--- Task directions ---
Look below for lines that hold the string "Given" and copy each one.

(Stored data entries)
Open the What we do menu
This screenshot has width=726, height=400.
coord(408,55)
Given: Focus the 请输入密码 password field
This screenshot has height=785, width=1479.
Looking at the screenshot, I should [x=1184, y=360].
...
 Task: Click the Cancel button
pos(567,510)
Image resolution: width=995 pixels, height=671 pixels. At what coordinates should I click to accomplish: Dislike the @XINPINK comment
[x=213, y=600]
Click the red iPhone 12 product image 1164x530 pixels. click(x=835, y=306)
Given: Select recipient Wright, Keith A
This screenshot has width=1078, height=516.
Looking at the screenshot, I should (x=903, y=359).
...
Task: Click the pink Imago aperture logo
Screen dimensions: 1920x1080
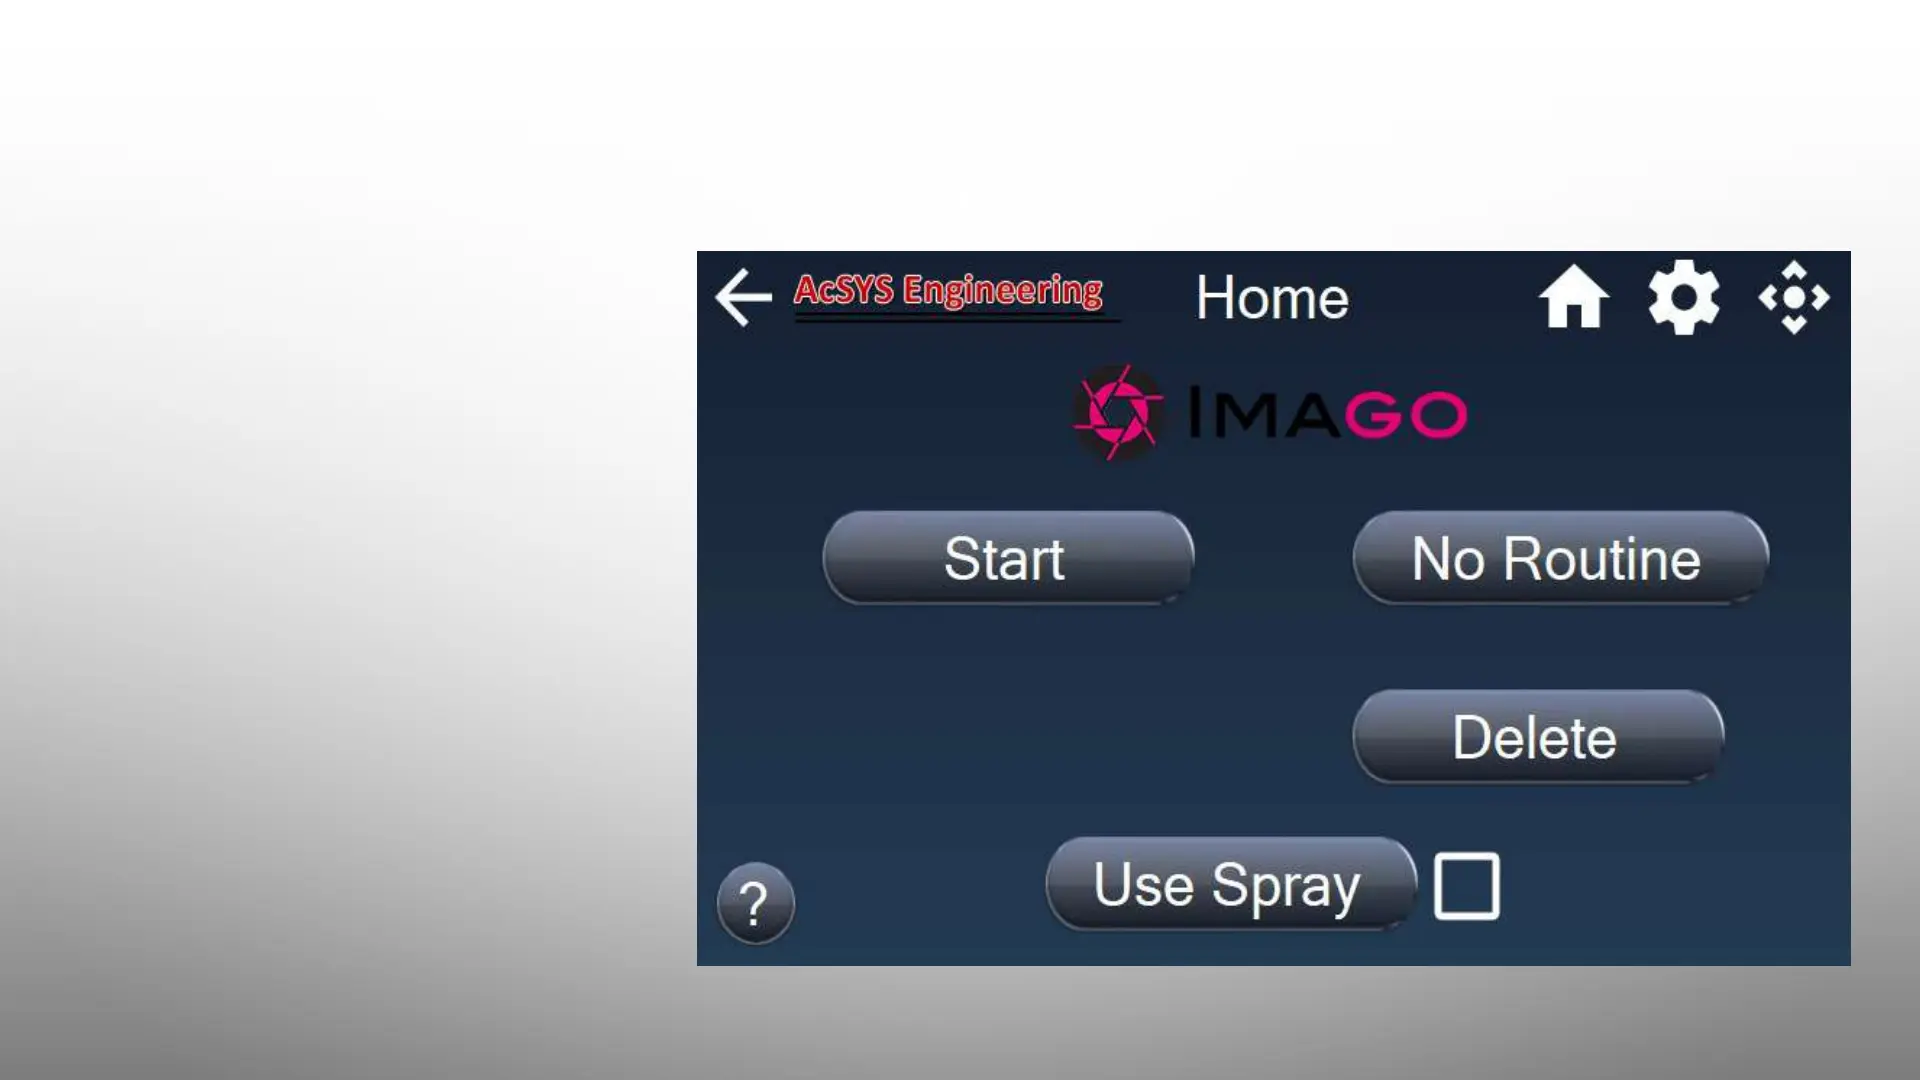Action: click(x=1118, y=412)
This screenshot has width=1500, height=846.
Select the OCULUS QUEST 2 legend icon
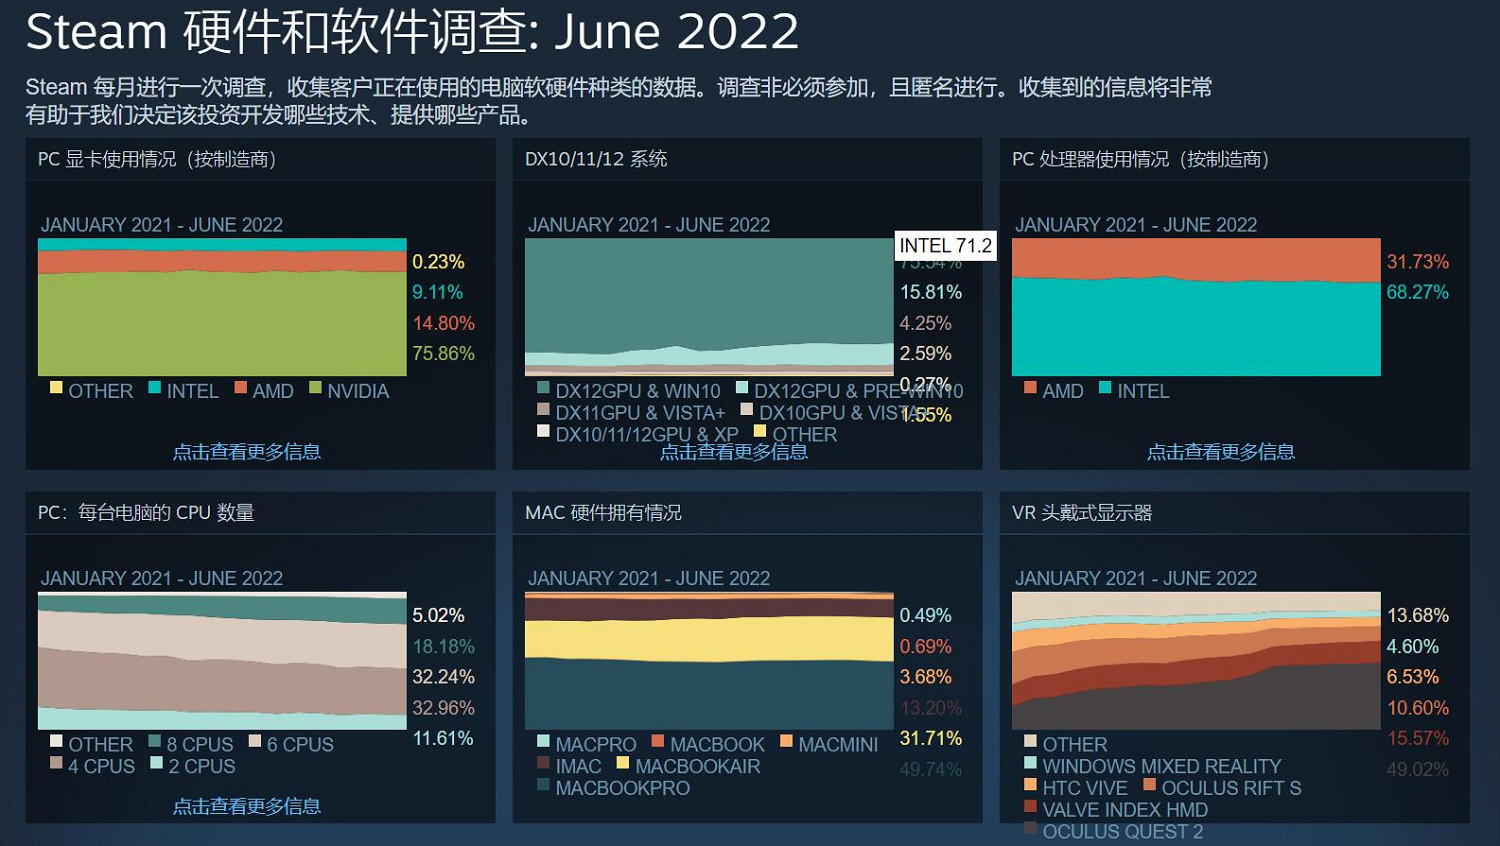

--- Problem solution ---
Given: Focus the 请输入密码 password field
Given: Select recipient Wright, Keith A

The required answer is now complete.